* _Instructions to follow_: Your answer must be an exact copy of the entries below, with every picture removed.

Stored records:
· · · · ·
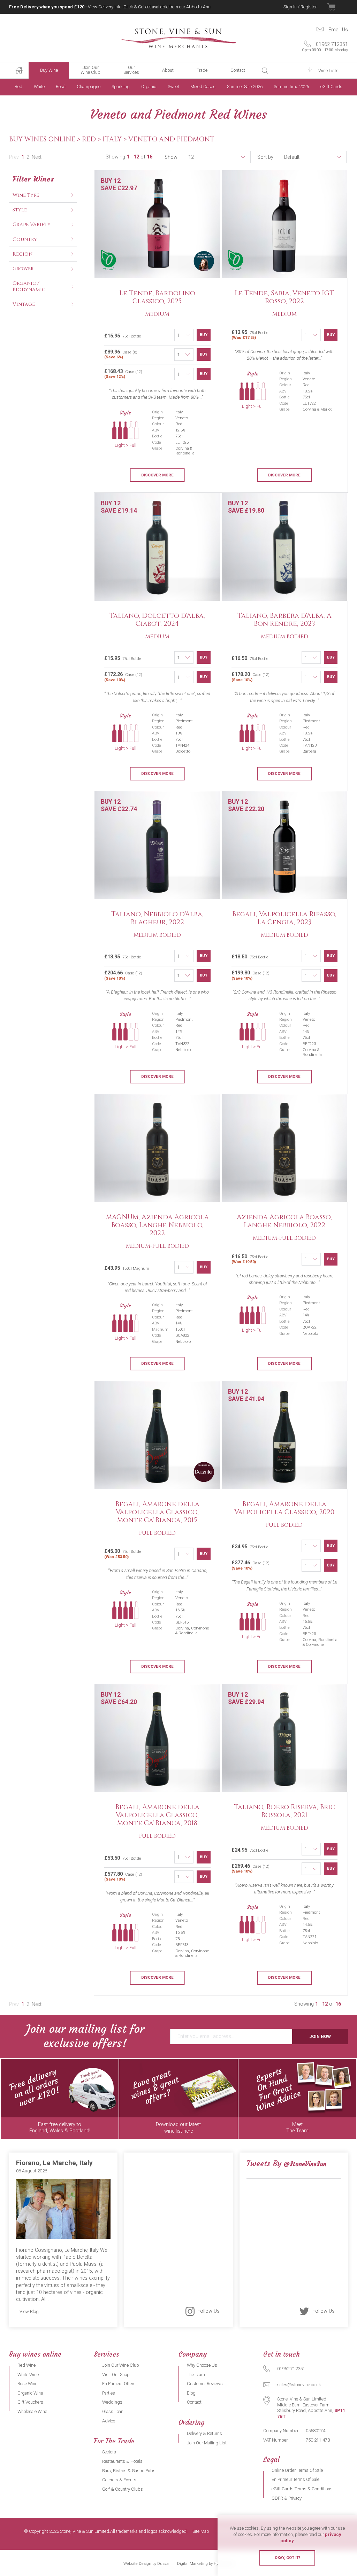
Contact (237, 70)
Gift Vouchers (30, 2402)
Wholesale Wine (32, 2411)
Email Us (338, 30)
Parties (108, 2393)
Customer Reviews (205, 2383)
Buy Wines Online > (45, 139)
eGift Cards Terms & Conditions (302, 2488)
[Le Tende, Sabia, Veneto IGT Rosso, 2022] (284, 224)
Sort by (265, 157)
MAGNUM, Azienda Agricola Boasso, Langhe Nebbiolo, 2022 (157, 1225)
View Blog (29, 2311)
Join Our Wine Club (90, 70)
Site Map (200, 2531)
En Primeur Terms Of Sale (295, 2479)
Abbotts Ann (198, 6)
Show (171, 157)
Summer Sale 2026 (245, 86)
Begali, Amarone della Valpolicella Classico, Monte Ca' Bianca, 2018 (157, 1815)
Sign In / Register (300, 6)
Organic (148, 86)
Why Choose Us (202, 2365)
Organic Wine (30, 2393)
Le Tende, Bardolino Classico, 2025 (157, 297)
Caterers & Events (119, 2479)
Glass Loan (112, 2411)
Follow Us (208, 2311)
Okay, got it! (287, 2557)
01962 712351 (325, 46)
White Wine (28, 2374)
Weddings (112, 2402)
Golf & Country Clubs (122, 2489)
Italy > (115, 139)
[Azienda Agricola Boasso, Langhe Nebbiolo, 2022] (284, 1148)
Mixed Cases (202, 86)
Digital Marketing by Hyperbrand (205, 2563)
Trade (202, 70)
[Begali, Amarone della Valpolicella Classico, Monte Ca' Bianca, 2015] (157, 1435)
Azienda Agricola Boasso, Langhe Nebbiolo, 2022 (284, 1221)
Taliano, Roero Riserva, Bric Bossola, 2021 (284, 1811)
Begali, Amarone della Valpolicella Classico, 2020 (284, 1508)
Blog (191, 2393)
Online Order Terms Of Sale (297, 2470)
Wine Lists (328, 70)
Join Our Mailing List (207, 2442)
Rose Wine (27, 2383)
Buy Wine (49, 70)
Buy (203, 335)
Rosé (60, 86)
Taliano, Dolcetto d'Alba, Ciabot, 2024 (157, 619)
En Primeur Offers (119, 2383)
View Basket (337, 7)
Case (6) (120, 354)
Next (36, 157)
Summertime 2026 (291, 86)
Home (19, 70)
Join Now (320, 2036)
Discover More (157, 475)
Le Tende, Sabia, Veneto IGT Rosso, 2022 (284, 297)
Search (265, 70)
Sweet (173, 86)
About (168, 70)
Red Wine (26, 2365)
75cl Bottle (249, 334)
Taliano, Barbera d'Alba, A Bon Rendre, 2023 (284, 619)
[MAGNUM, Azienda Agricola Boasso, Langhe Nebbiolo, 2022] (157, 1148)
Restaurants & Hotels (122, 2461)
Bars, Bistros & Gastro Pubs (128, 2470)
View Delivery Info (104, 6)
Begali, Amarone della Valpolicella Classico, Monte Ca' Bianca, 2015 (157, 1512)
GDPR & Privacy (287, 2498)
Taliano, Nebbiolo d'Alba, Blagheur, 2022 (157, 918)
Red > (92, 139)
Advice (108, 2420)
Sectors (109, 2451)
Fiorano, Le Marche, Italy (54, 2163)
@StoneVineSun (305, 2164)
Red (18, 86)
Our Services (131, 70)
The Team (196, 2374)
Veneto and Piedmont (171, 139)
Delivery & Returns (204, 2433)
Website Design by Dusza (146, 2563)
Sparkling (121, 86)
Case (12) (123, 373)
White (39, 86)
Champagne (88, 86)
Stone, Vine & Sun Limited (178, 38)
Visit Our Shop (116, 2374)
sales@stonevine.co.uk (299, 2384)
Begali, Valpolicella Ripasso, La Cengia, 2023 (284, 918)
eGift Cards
· · · · ·
* _Written answer_:
Contact (237, 70)
Gift Vouchers (30, 2402)
Wholesale Wine (32, 2411)
Email Us (338, 30)
Parties (108, 2393)
Customer Reviews (205, 2383)
Buy Wines Online > (45, 139)
eGift Cards Terms & Conditions (302, 2488)
[Le Tende, Sabia, Veneto IGT Rosso, 2022] (284, 224)
Sort by (265, 157)
MAGNUM, Azienda Agricola Boasso, Langhe Nebbiolo, 2022 (157, 1225)
View Blog (29, 2311)
Join Our Wine Club (90, 70)
Site Map (200, 2531)
En Primeur Terms Of Sale (295, 2479)
Abbotts Ann (198, 6)
Show (171, 157)
Summer Sale 2026 (245, 86)
Begali, Amarone della Valpolicella Classico, Monte Ca' Bianca, 2018 (157, 1815)
Sign In / Register (300, 6)
Organic (148, 86)
Why Choose Us (202, 2365)
Organic Wine (30, 2393)
Le Tende, Bardolino Classico, 2025 (157, 297)
Caterers & Events (119, 2479)
Glass Loan (112, 2411)
Follow Us (208, 2311)
Okay, got it! (287, 2557)
01962 712351 (325, 46)
White Wine (28, 2374)
Weddings (112, 2402)
Golf & Country Clubs (122, 2489)
Italy > (115, 139)
[Azienda Agricola Boasso, Langhe Nebbiolo, 2022] (284, 1148)
Mixed Cases (202, 86)
Digital Marketing by Hyperbrand (205, 2563)
Trade (202, 70)
[Begali, Amarone della Valpolicella Classico, Monte Ca' Bianca, 2015] (157, 1435)
Azienda Agricola Boasso, Langhe Nebbiolo, 2022 (284, 1221)
Taliano, Roero Riserva, Bric Bossola, 2021 (284, 1811)
Begali, Amarone della Valpolicella Classico, 2020 (284, 1508)
Blog (191, 2393)
Online Order Terms Of Sale (297, 2470)
Wine Lists (328, 70)
Join Our Mailing List (207, 2442)
Rose Wine (27, 2383)
Buy Wine (49, 70)
Buy (203, 335)
Rosé (60, 86)
Taliano, Dolcetto d'Alba, Ciabot, 2024 (157, 619)
En Primeur Offers (119, 2383)
View Basket (337, 7)
Case (6) (120, 354)
Next (36, 157)
Summertime 2026 (291, 86)
Home (19, 70)
Join Now (320, 2036)
Discover More (157, 475)
Le Tende, Sabia, Veneto IGT Rosso, 2022 (284, 297)
Search (265, 70)
Sweet (173, 86)
About (168, 70)
Red Wine (26, 2365)
75cl Bottle (249, 334)
Taliano, Barbera d'Alba, A Bon Rendre, 2023 (284, 619)
[MAGNUM, Azienda Agricola Boasso, Langhe Nebbiolo, 2022] (157, 1148)
Restaurants & Hotels (122, 2461)
Bars, Bistros & Gastro Pubs (128, 2470)
View Delivery Info (104, 6)
Begali, Amarone della Valpolicella Classico, Monte Ca' Bianca, 2015 (157, 1512)
GDPR & Privacy (287, 2498)
Taliano, Nebbiolo d'Alba, Blagheur, 2022 (157, 918)
Red > (92, 139)
Advice (108, 2420)
Sectors (109, 2451)
Fiorano, Le Marche, Italy (54, 2163)
@StoneVineSun (305, 2164)
Red (18, 86)
Our Services (131, 70)
The Team (196, 2374)
Veneto and Piedmont (171, 139)
Delivery & Returns (204, 2433)
Website Design by Dusza (146, 2563)
Sparkling (121, 86)
Case (12) (123, 373)
White (39, 86)
Champagne (88, 86)
Stone, Vine & Sun Limited (178, 38)
Visit Our Shop (116, 2374)
sales@stonevine.co.uk (299, 2384)
Begali, Valpolicella Ripasso, La Cengia, 2023 (284, 918)
eGift Cards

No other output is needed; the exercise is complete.